New OTC medicines and new uses

• Antacid and famotidine (Pepcid Complete Chewable Tablet) is the first antacid and H₂ blocker combination product for heartburn.
• Chlorhexidine gloconate (ChloraPrep) is a topical antimicrobial.
• Clotrimazole (Trivagizole 3 Vaginal Cream) is an antifungal.
• Docosanol (Abreva Cream) is a cold sore and fever blister treatment.
• Ibuprofen (Advil Migraine Liqui-Gels) is for the treatment of migraine headache.
• Ibuprofen (Infants' Advil Concentrated Oral Drops) is now indicated for children ages 6 months to 23 months.
• Ibuprofen (Motrin Migraine Pain) is for the pain of migraine headache.
• Ibuprofen and pseudoephedrine (Children's Motrin Cold Suspension) is a pain reliever, fever reducer and decongestant.
• Loperamide and simethicone (Imodium Advanced Caplet) is for diarrhea and gas.
• Piperonyl butoxide and pyrethrins (Rid Mousse) is a topical treatment for head and body lice and is the first OTC product approved as a new drug "deviation" to the pediculicide monograph.
• Terbinafine hydrochloride (Lamisil AT Spray Pump and Solution Dropper) treats athlete's foot, jock itch and ringworm.

Over-the-counter drug statistics

• 8 new drug or Rx-to-OTC switch approvals
• 3 new use approvals

Public meeting airs OTC drug issues

We are open to the possibility of having more and different kinds of OTC medicines available to consumers.
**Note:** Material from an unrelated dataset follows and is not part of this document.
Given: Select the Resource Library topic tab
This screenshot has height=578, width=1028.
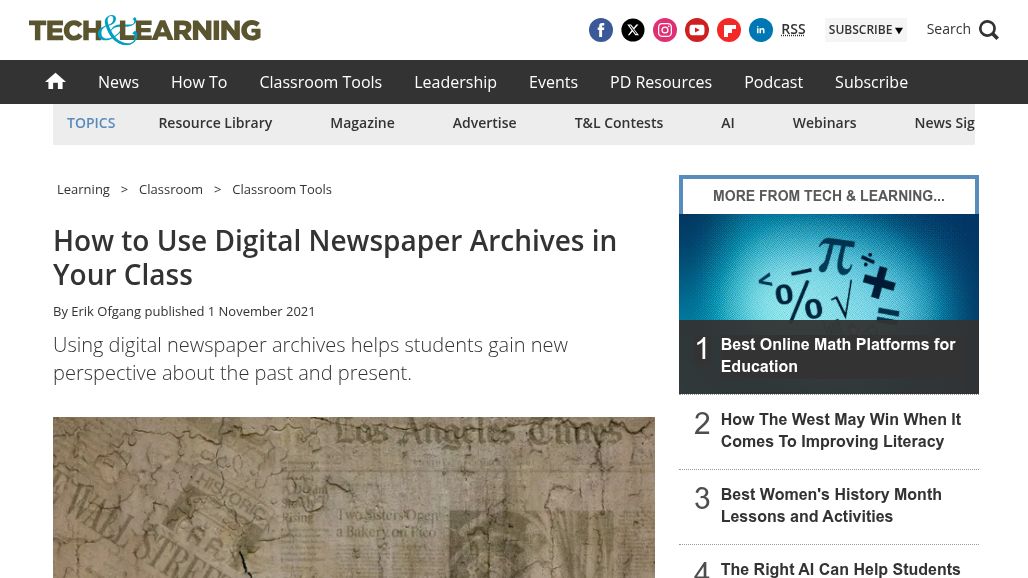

We explored these issues with more than 300 stakeholders at a two-day public meeting.

Discussions included how we determine which drugs should be available over the counter, who should initiate Rx-to-OTC switches and safety concerns about OTC availability of medicines for chronic conditions without symptoms.

A brief report of the meeting is available at: http://www.fda.gov/cder/pike/july2000.htm#OTC.

Improved labels for OTC medicines

American consumers last year began to see new, easy-to-understand labels on nonprescription drugs.

Titled "Drug Facts," the new labels are the result of a regulation we issued in 1999.

These new labels will improve a consumer's ability to use an OTC drug safely and properly and to find and understand its benefits and risks.

How we regulate OTC drugs

We publish monographs that establish acceptable ingredients, doses, formulations and consumer labeling for OTC drugs.

Products that conform to a final monograph may be marketed without prior FDA clearance.

Drugs can also be approved for OTC sale through the new drug review process.